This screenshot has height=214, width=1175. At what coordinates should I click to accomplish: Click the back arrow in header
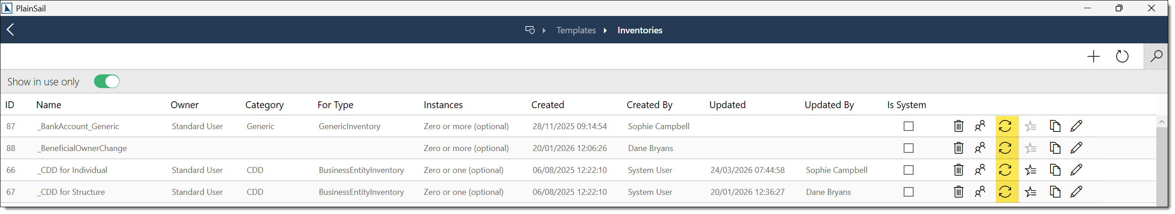[x=10, y=30]
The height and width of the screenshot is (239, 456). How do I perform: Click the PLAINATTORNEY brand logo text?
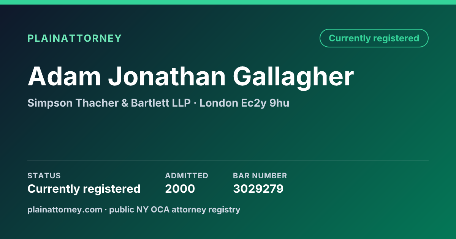click(74, 38)
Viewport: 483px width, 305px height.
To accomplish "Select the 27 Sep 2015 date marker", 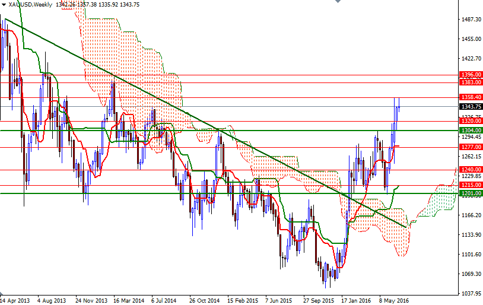I will [x=319, y=300].
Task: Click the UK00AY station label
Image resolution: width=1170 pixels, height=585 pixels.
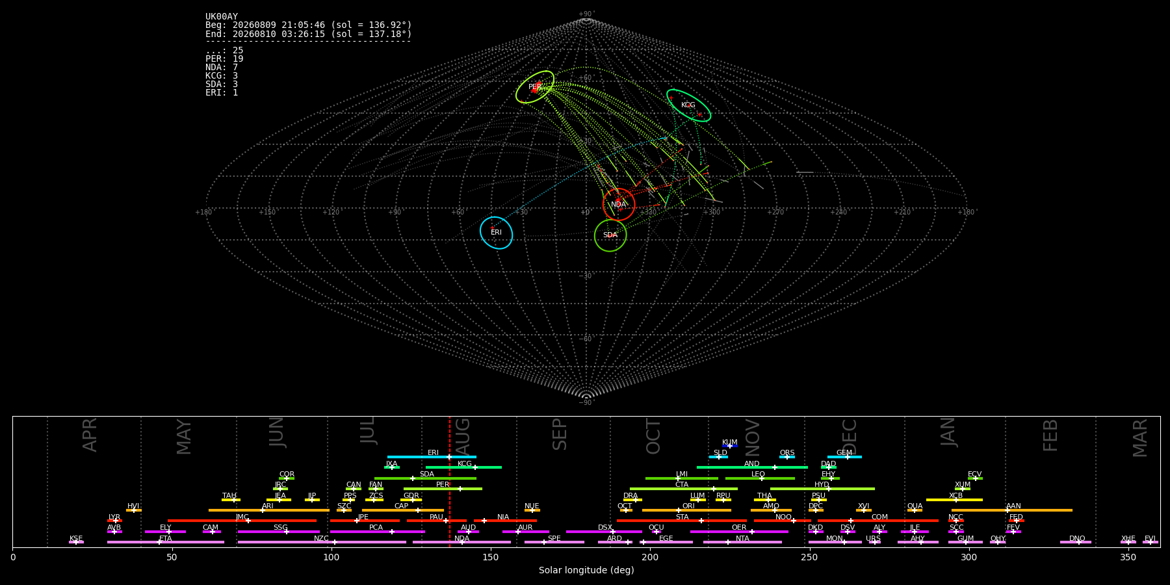Action: tap(222, 17)
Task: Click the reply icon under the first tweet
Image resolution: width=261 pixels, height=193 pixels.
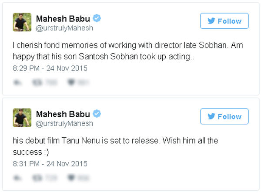Action: (17, 82)

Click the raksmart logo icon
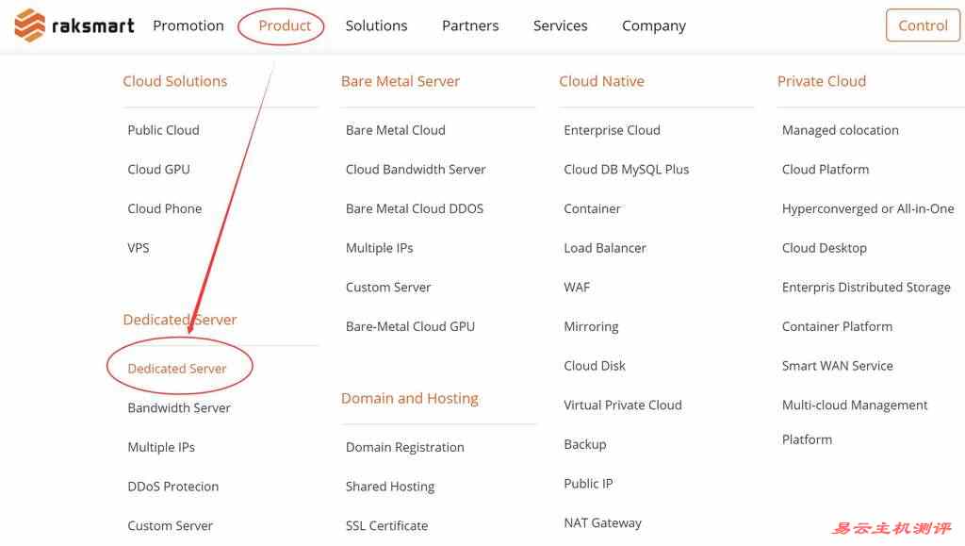point(29,25)
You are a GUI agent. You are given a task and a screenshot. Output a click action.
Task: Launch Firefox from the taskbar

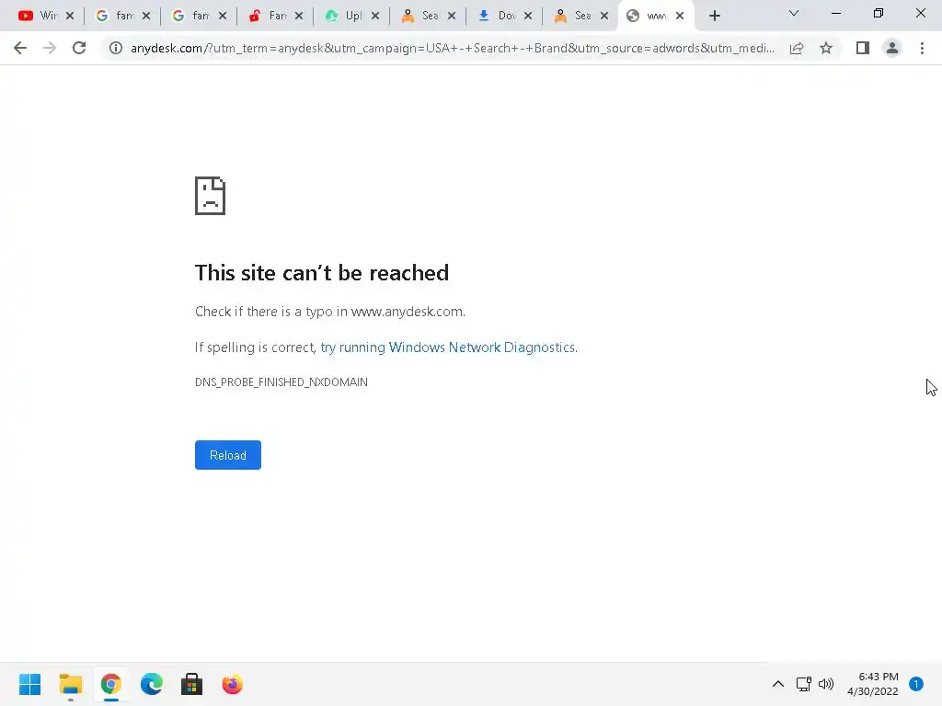[x=232, y=684]
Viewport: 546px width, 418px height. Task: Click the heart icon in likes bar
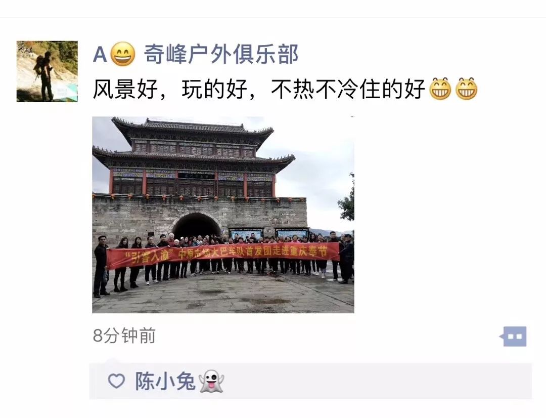[x=116, y=381]
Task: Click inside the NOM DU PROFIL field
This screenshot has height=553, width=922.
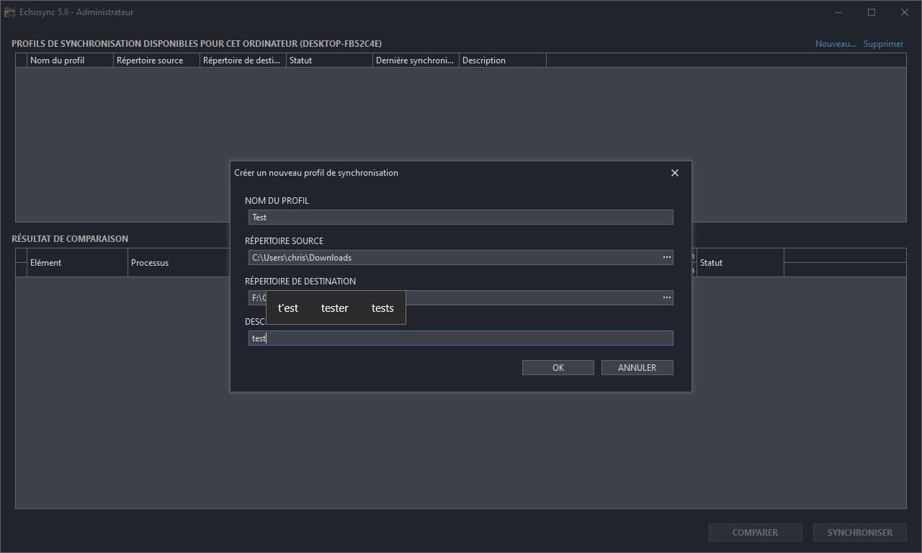Action: [461, 217]
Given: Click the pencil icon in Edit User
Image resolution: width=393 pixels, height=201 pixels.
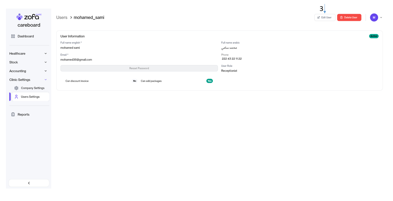Looking at the screenshot, I should [x=319, y=18].
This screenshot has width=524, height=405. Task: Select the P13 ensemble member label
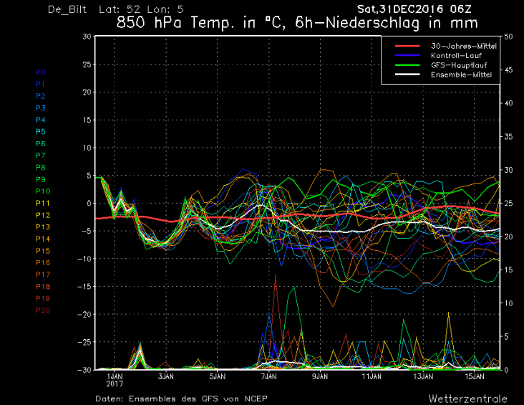[43, 227]
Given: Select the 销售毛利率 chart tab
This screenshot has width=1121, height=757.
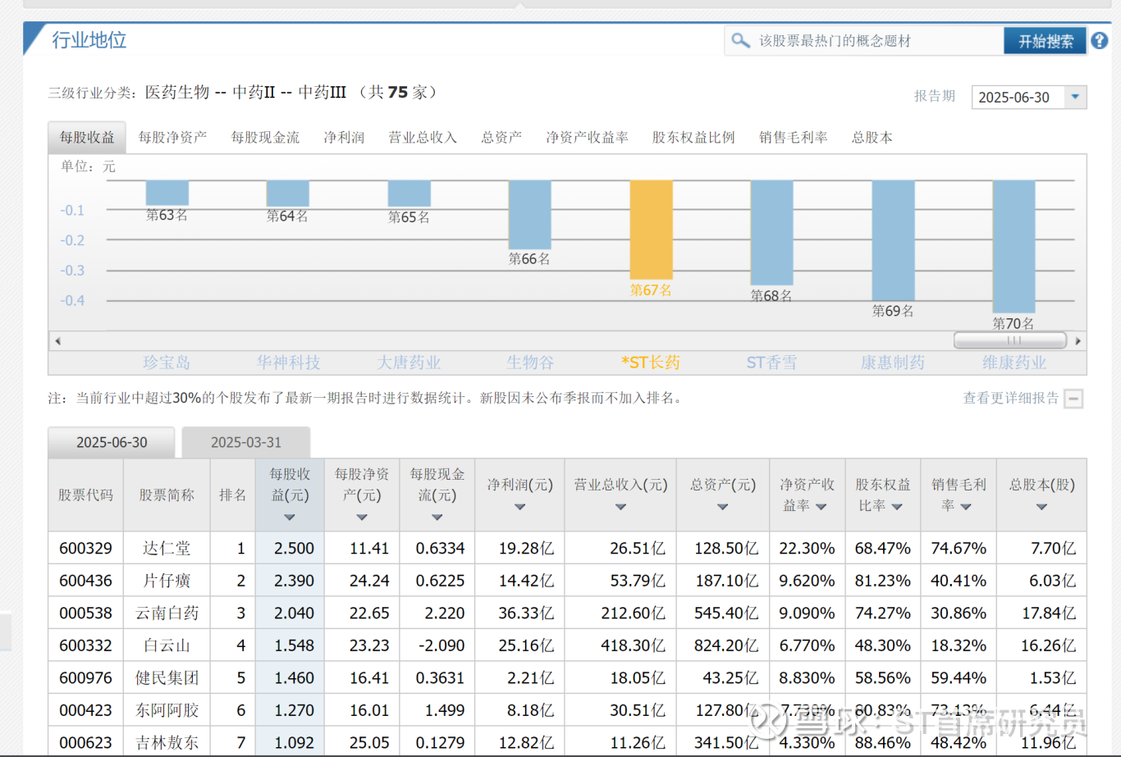Looking at the screenshot, I should (x=793, y=138).
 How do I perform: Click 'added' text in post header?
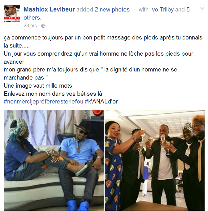[85, 10]
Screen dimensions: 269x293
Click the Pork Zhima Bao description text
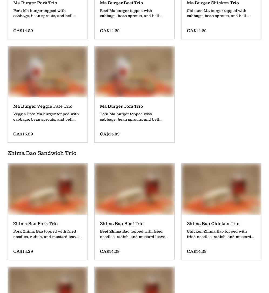(x=47, y=234)
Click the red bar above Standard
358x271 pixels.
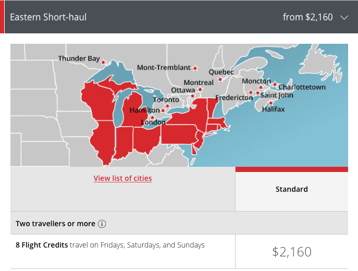tap(292, 169)
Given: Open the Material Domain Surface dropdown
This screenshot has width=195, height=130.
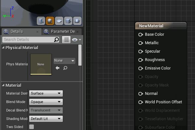Looking at the screenshot, I should (46, 94).
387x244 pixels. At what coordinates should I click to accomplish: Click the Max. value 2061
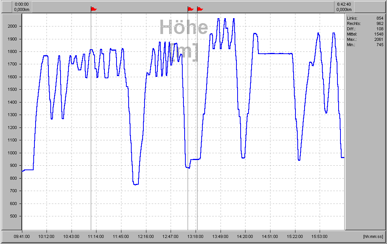click(x=379, y=39)
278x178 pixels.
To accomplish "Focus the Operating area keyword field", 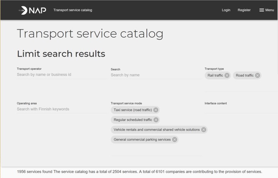I will [62, 109].
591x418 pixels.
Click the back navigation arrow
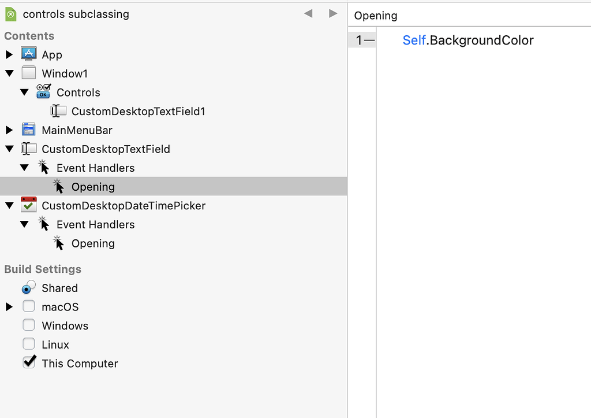pyautogui.click(x=308, y=13)
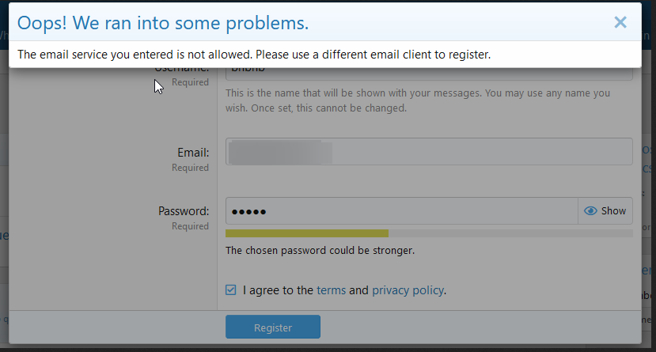Click the Password field label
The width and height of the screenshot is (656, 352).
tap(184, 210)
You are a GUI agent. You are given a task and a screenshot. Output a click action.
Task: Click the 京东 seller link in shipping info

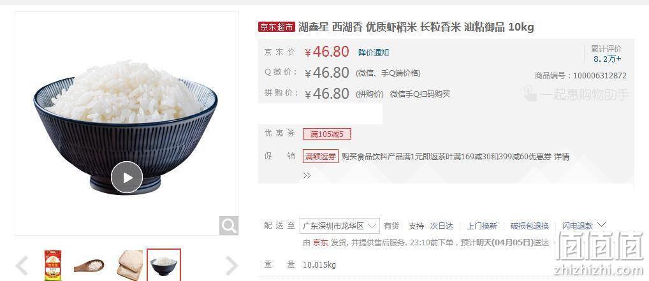[321, 243]
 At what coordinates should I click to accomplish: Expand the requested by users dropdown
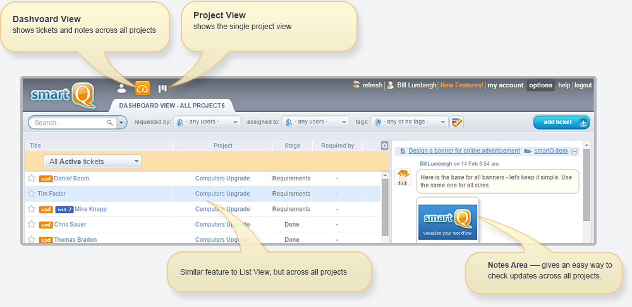207,122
──────────
Prompt
Rewrite the listing as a numbered list, from the line containing "591x418 pixels." through the end, both included. Skip blank lines and leave out the pictures.

Result below
1. 591x418 pixels.
2. Click the back navigation arrow
3. pyautogui.click(x=308, y=13)
4. Click the Password field label
5. The width and height of the screenshot is (656, 352).
6. tap(184, 210)
7. You are a GUI agent. You are given a task and a screenshot. Output a click action.
8. Task: Click the 京东 seller link in shipping info
9. [321, 243]
10.  At what coordinates should I click to accomplish: Expand the requested by users dropdown
11. 207,122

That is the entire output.